Copy every record exactly.

• [Stored items]
>>>>>

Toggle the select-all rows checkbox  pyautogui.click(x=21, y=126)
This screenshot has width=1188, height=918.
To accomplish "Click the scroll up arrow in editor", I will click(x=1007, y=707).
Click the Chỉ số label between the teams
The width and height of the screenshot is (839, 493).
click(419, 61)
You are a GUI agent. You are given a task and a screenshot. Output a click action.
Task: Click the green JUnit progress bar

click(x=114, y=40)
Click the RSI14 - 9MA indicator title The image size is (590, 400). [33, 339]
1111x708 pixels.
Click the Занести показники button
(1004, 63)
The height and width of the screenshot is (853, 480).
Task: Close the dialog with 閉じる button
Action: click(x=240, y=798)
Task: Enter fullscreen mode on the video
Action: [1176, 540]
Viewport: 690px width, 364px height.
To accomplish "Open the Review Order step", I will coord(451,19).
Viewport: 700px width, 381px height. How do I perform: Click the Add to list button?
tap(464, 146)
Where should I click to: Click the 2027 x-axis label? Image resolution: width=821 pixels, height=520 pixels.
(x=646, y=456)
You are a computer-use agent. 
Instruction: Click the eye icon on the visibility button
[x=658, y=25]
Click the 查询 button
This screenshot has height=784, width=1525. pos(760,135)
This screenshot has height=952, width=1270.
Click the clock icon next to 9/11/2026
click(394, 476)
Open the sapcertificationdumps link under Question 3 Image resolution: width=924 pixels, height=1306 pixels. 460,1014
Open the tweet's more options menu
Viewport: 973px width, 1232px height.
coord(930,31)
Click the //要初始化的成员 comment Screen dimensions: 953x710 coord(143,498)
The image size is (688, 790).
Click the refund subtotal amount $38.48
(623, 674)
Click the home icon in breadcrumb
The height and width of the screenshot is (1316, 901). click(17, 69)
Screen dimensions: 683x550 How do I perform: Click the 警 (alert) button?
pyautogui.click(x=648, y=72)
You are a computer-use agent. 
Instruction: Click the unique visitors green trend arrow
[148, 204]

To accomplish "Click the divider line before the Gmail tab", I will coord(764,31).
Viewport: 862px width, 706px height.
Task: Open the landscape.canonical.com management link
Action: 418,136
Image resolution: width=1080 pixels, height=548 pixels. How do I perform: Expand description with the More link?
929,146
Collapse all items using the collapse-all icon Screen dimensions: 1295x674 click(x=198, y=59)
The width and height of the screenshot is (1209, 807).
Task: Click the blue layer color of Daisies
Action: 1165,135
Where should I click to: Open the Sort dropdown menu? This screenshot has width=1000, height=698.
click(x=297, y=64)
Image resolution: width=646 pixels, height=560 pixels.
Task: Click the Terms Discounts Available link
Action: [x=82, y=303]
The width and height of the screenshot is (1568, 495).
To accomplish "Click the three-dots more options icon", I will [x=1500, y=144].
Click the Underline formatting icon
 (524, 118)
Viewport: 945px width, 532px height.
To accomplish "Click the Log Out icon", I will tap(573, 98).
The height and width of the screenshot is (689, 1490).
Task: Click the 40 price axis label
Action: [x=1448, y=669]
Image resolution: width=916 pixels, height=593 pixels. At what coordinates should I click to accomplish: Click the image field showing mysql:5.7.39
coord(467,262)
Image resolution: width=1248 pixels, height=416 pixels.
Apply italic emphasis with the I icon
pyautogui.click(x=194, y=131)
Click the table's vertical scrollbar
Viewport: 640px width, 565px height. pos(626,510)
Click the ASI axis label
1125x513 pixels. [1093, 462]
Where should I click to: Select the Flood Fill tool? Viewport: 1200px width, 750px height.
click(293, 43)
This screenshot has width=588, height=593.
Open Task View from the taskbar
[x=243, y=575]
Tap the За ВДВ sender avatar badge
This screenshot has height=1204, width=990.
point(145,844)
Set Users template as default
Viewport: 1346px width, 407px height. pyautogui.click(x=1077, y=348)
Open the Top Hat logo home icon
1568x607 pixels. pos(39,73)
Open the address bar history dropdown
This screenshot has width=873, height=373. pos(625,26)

<<<<<

• [Solution to the problem]
Toggle the select-all rows checkbox  pyautogui.click(x=21, y=126)
This screenshot has width=1188, height=918.
To accomplish "Click the scroll up arrow in editor", I will click(x=1007, y=707).
Click the Chỉ số label between the teams
The width and height of the screenshot is (839, 493).
click(419, 61)
You are a GUI agent. You are given a task and a screenshot. Output a click action.
Task: Click the green JUnit progress bar

click(x=114, y=40)
Click the RSI14 - 9MA indicator title The image size is (590, 400). [33, 339]
1111x708 pixels.
Click the Занести показники button
(1004, 63)
The height and width of the screenshot is (853, 480).
Task: Close the dialog with 閉じる button
Action: click(x=240, y=798)
Task: Enter fullscreen mode on the video
Action: [1176, 540]
Viewport: 690px width, 364px height.
To accomplish "Open the Review Order step", I will coord(451,19).
Viewport: 700px width, 381px height. How do I perform: Click the Add to list button?
tap(464, 146)
Where should I click to: Click the 2027 x-axis label? Image resolution: width=821 pixels, height=520 pixels.
(x=646, y=456)
You are a computer-use agent. 
Instruction: Click the eye icon on the visibility button
[x=658, y=25]
Click the 查询 button
This screenshot has height=784, width=1525. pos(760,135)
This screenshot has height=952, width=1270.
Click the clock icon next to 9/11/2026
click(394, 476)
Open the sapcertificationdumps link under Question 3 Image resolution: width=924 pixels, height=1306 pixels. 460,1014
Open the tweet's more options menu
Viewport: 973px width, 1232px height.
coord(930,31)
Click the //要初始化的成员 comment Screen dimensions: 953x710 coord(143,498)
The image size is (688, 790).
Click the refund subtotal amount $38.48
(623, 674)
Click the home icon in breadcrumb
The height and width of the screenshot is (1316, 901). click(17, 69)
Screen dimensions: 683x550 How do I perform: Click the 警 (alert) button?
pyautogui.click(x=648, y=72)
You are a computer-use agent. 
Instruction: Click the unique visitors green trend arrow
[148, 204]

To accomplish "Click the divider line before the Gmail tab", I will coord(764,31).
Viewport: 862px width, 706px height.
Task: Open the landscape.canonical.com management link
Action: 418,136
Image resolution: width=1080 pixels, height=548 pixels. How do I perform: Expand description with the More link?
929,146
Collapse all items using the collapse-all icon Screen dimensions: 1295x674 click(x=198, y=59)
The width and height of the screenshot is (1209, 807).
Task: Click the blue layer color of Daisies
Action: 1165,135
Where should I click to: Open the Sort dropdown menu? This screenshot has width=1000, height=698.
click(x=297, y=64)
Image resolution: width=646 pixels, height=560 pixels.
Task: Click the Terms Discounts Available link
Action: [x=82, y=303]
The width and height of the screenshot is (1568, 495).
To accomplish "Click the three-dots more options icon", I will [x=1500, y=144].
Click the Underline formatting icon
 (524, 118)
Viewport: 945px width, 532px height.
To accomplish "Click the Log Out icon", I will tap(573, 98).
The height and width of the screenshot is (689, 1490).
Task: Click the 40 price axis label
Action: [x=1448, y=669]
Image resolution: width=916 pixels, height=593 pixels. At what coordinates should I click to accomplish: Click the image field showing mysql:5.7.39
coord(467,262)
Image resolution: width=1248 pixels, height=416 pixels.
Apply italic emphasis with the I icon
pyautogui.click(x=194, y=131)
Click the table's vertical scrollbar
Viewport: 640px width, 565px height. pos(626,510)
Click the ASI axis label
1125x513 pixels. [1093, 462]
Where should I click to: Select the Flood Fill tool? Viewport: 1200px width, 750px height.
click(293, 43)
This screenshot has width=588, height=593.
Open Task View from the taskbar
[x=243, y=575]
Tap the За ВДВ sender avatar badge
This screenshot has height=1204, width=990.
point(145,844)
Set Users template as default
Viewport: 1346px width, 407px height. pyautogui.click(x=1077, y=348)
Open the Top Hat logo home icon
1568x607 pixels. pos(39,73)
Open the address bar history dropdown
This screenshot has width=873, height=373. pos(625,26)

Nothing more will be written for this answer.